По данным отчета, на первом этапе злоумышленники воспользовались неизвестной на тот момент уязвимостью в системе управления взаимоотношениями с клиентами (CRM), используемой компанией для хранения данных о контрактах и клиентах. Через уязвимость им удалось загрузить произвольные файлы и установить контроль над системой, а затем удалить часть журналов событий для сокрытия следов, пишет Securitylab.
5 марта 2024 года в CRM-систему был внедрен специальный троян, размещённый по пути.
Этот вредоносный инструмент позволял выполнять любые команды на заражённом сервере. Для обхода обнаружения его связь с командными серверами шифровалась и дополнительно усложнялась кодированием и сжатием.

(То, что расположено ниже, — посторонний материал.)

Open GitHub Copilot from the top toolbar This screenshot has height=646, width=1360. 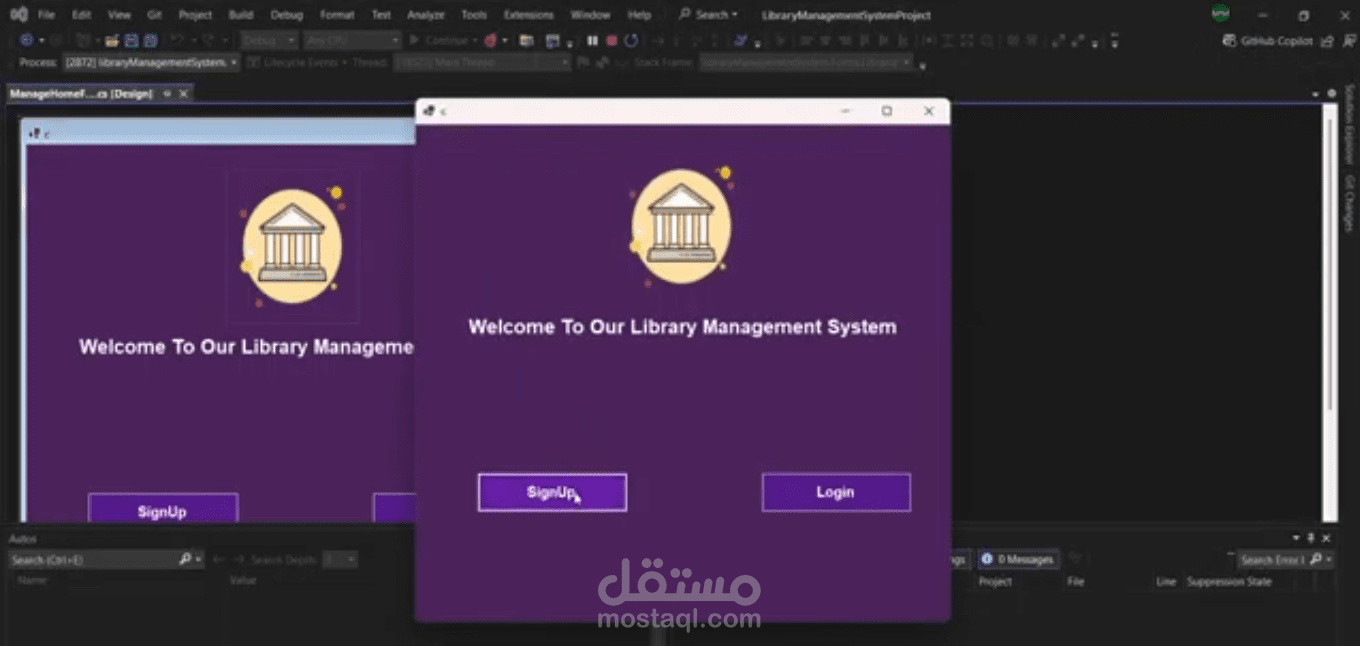(1270, 41)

Позднее, 20 мая 2024 года, атакующие осуществили горизонтальное перемещение внутри сети и получили доступ к системе управления кодами продуктов и проектов компании.
Расследование показало, что в период с марта по сентябрь злоумышленники через 14 зарубежных прокси-IP похитили около 950 МБ данных из CRM-системы. Среди украденной информации — более 8000 клиентских записей, свыше 10 000 контрактов и данные о ключевых заказах, включая заказы от государственных структур Китая.
С мая по июль 2024 года атаки продолжились на систему управления исходными кодами, откуда через три других зарубежных прокси-IP было похищено около 6,2 ГБ данных, включая материалы по трем исследовательским проектам в области криптографии.
Анализ вредоносного кода показал его очевидное родство с ранее выявленными кибероружием, связанным с американскими спецслужбами. Атаки происходили преимущественно в рабочее время по восточному времени США — с 10 до 20 часов по рабочим дням, тогда как в праздники активность не фиксировалась, что дополнительно указывает на государственное происхождение угрозы.
Особенностью операции стала высокая степень маскировки: злоумышленники активно использовали общедоступные инструменты для обхода обнаружения, временно устанавливали стандартные веб-оболочки, оперативно переключали IP-адреса для затруднения отслеживания и удаляли логи. Все это свидетельствует о наличии у атакующих богатых ресурсов, высокой координации и явной профессиональной подготовки.
На данный момент опубликован также частичный список IP-адресов, использованных в качестве промежуточных узлов для проведения атаки.